Disclaimer: This article was written few years ago and may no longer be relevant as software engineering has changed a lot in the last few years. This is what may be more relevant now: Future of Software Engineering - Gaurav Chandak
This article was originally published by Vivek Prakash (Co-Founder, HackerEarth) on Quora as an answer to "If one has an aim of being a good programmer, what should one prefer - contributing to open source projects or solving algorithmic problems on competitive coding websites?".
Having done a bit of both - went to ACM ICPC Asia regional finals in 2011 (got 6th Rank), and did GSoC in 2011 & 2012 (in Operating Systems), I guess it gives me some insights into what you are asking and what's going through your mind.
This is one question which has always made its round every now and then, and is particularly common among college students. I will give you some hard facts from what I have seen around me, from what we have learnt in writing more than 100,000 lines of code while building HackerEarth in last one year, and it's going to be little long.
I am assuming you are of the type who likes to build stuffs, who wants to work on real-world problems in a company, and who doesn't want to end up in academia.

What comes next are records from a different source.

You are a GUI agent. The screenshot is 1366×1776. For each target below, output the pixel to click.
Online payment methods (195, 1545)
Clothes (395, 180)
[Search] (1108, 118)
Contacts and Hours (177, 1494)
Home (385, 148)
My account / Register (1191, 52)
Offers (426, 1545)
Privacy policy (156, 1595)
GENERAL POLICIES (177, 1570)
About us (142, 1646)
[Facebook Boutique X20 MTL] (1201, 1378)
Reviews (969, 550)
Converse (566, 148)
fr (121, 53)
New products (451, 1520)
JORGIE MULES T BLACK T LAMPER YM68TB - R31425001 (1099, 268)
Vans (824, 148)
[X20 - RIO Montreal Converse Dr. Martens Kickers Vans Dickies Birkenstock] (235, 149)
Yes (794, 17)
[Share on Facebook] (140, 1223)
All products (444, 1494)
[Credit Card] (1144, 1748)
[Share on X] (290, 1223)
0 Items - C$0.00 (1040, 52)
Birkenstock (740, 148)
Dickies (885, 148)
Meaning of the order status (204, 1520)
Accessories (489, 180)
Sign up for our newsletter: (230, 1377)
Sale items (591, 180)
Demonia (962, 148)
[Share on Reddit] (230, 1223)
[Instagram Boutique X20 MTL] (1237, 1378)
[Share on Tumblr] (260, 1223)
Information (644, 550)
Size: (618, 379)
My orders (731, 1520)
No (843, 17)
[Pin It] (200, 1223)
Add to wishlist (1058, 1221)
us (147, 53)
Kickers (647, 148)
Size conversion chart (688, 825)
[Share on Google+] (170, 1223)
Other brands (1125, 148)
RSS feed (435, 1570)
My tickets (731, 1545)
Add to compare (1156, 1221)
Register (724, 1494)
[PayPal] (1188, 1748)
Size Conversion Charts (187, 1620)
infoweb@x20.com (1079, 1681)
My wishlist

Unless you are an outlier, you just simply can't ignore both of them - either of open source projects or developing problem solving skills through competitive coding.
Now, let's consider a few common & easy real world examples which come up more than often:
- You need to write an implementation of nested-comments on your website. It can be easily searched, traversed, parent-child relationship of comments is maintained, etc. Writing a good commenting system is hard on its own when you are building to scale, and add such constraints there and most people who have never heard of a tree or their traversal algorithms would just start thinking and beating their head.
- You need to write your own deployment system on top of Git repository. Leave that, let's make it simpler. You need to parse your git logs and show some useful information. When multiple people are working on the same projects, the branches, the merges, the rebase, etc. becomes much complicated than that can be comprehended. And writing good code to implement that do require the knowledge of good traversal algorithms, data-structures and visual mapping.
- You need to write a distributed system, where you are assigning jobs to different servers for faster processing. May be you will throw a message queue in between where jobs are queued and all the servers take out the job from the queue one by one and then process it. Very likely, the servers will be processing the jobs independent of each other, but the final result is dependent on the cumulative result of each job processing. This is in itself a hard problem, you have to deal with race-condition, you need to exactly know when all the dependent jobs got processed and writing efficient code to deal with that rains fire when you don't understand each component properly. The common example of this scenario is running the submitted code on all testcases asynchronously in an online judge environment.
While working on open-source projects, we tend to forget or I would say - we choose to ignore the importance of problem solving skills. This is because we start feeling superior to others, we believe the code written by us will impact hundreds, if not thousands, of people lives and we continue to do that. Yes, it's true. But it's also true that many open source projects built with thousands of man-hours just crumble when deployed in a large scale production system or when faced with real challenge. The engineers there then end up modifying them themselves and contribute back to the community (which is actually the good part). We also forget that the people who originally wrote a fairly popular/successful open-source project were just outstanding - who had a solid grasp on everything, from system design to writing beautiful code.
That said, it's also fairly common to see that people who have been just doing competitive coding are just flabbergasted when asked to work on a real-world project from end-to-end. They look at the set() and get() functions like some atrocious behaviour. They are dissatisfied in even companies like Google & Facebook, etc. because the kind of work you do in a real project with real people is poles apart from what you do in competitive coding. However, then most of them learn quickly and become amazing contributors.
Undoubtedly, it's important to understand that you can't keep both of them on diametric ends and walk towards one. That is most probably a big mistake!
By all means, you should go to ACM ICPC world finals and then write the best open-source Python library for monitoring a cluster of servers or the fastest database connector in C++, or your own operating system.
But don't choose. Just do them. All of them. Whatever your heart says. Be a happy programmer, not what everyone around runs after!